Stacking a second function is one way to climb back up the board.
What should subscription operators do about it?
Operators can capture the shift by reading reorder rates by product claim, then stacking a second function into the protein subscriptions they already have.
Four moves we recommend:
- Read your reorder rate by product claim, not just topline sales. The thing that’s growing in dollars and the thing that’s retaining can be two different claims, and a topline number won’t tell them apart. This is exactly what subscription analytics is for.
- Stack a second function into your protein subscriptions. A build-a-box or bundle that pairs protein with collagen, gut health, or electrolytes is the operational version of “protein-plus”, and you can cross-sell it into the subscriptions you already have rather than spending to acquire new ones.

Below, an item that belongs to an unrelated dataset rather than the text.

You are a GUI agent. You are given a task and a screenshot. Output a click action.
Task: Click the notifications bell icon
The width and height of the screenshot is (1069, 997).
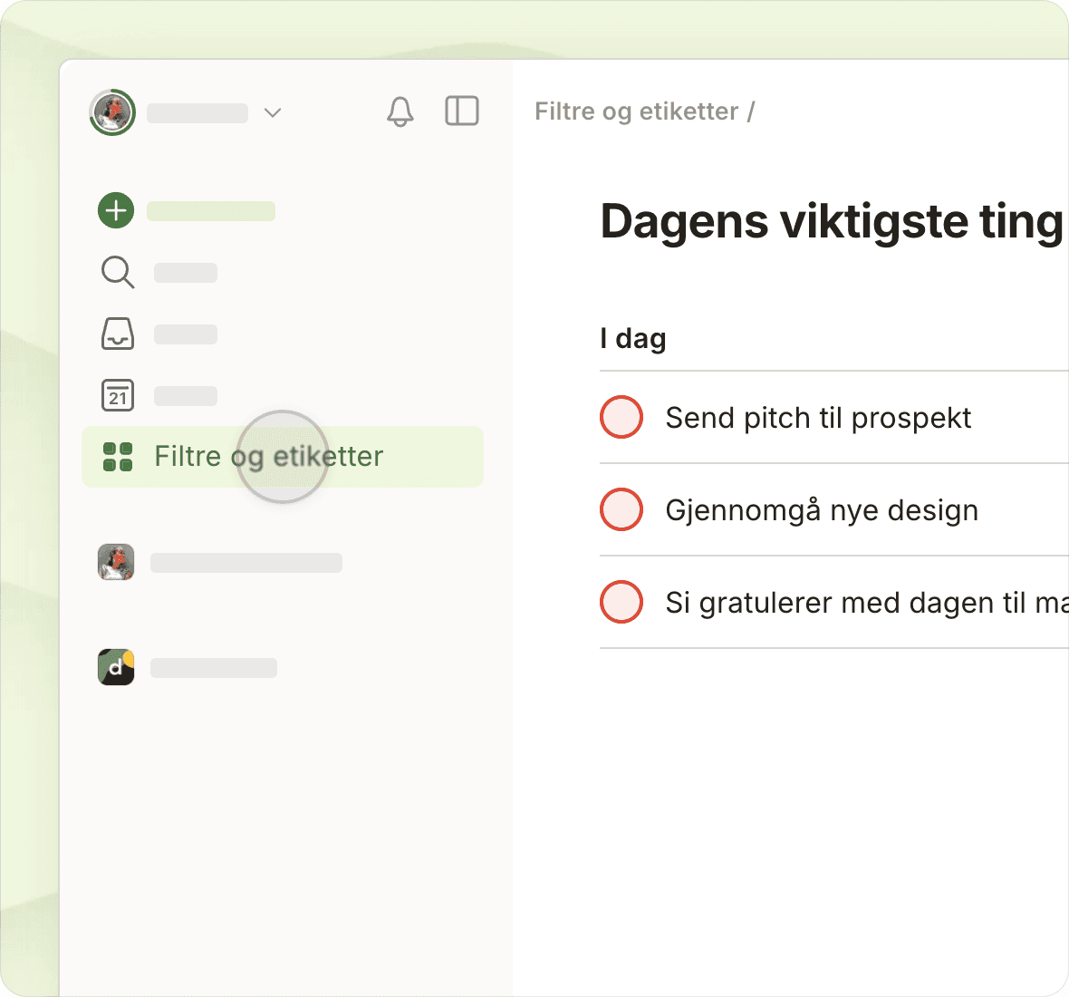point(400,111)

- Attack plain protein’s voluntary churn directly. One in five plain-protein subscribers actively cancels, so cancellation prevention flows are the most direct lever on the leakiest part of the claim.
- Be honest with yourself about the size of the edge. At the typical store the retention gap is a few points, so treat “protein-plus” as durable differentiation worth building, not a switch that fixes retention on its own.
The through-line is that you can only run any of this if your platform shows you reorder rate by claim, the way it already does for health and wellness and food and beverage brands on Recharge.
tl;dr… protein may have won the shelf, but on its own, it’s churn waiting to happen. Stack a second function into the protein subscriptions you already have, print money.
About this report
These insights come from active Recharge brands in the health and wellness and food and beverage verticals, all selling subscriptions on Shopify.
The category-share figures cover the full calendar years 2023 through 2025. The retention figures cover the most recent twelve complete months, and “reorder rate” is the share of scheduled renewal cycles that actually processed.
We grouped products into functional claims by reading their titles, types, and tags, so “protein-plus” means a protein product that also names a second benefit on its label, not a verified formulation. Every figure is aggregated across brands; no single merchant’s numbers appear.
The wide reorder gap is volume-weighted, so it leans on a few large brands; the typical-store gap is smaller. And this is an association, not proof: stacking a second function tracks with better retention, but we can’t say it causes it.
FAQ
Does “protein-plus” retain better than plain protein?
In Recharge’s subscription data, yes. “Protein-plus” reorders at 64.5% with 11.2% active churn against plain protein’s 47.5% and 20.0%, though most of that gap comes from a handful of large plain-protein brands, and the typical-store gap is narrower.
What is “protein-plus”?
A protein product paired with a second functional benefit, like collagen, gut health, electrolytes, or fiber, rather than protein on its own.
Which functional claims retain subscribers best?
Stacked and companion claims (omega, “protein-plus”, collagen) reorder most reliably. Single-ingredient hype claims like plain protein and creatine reorder least.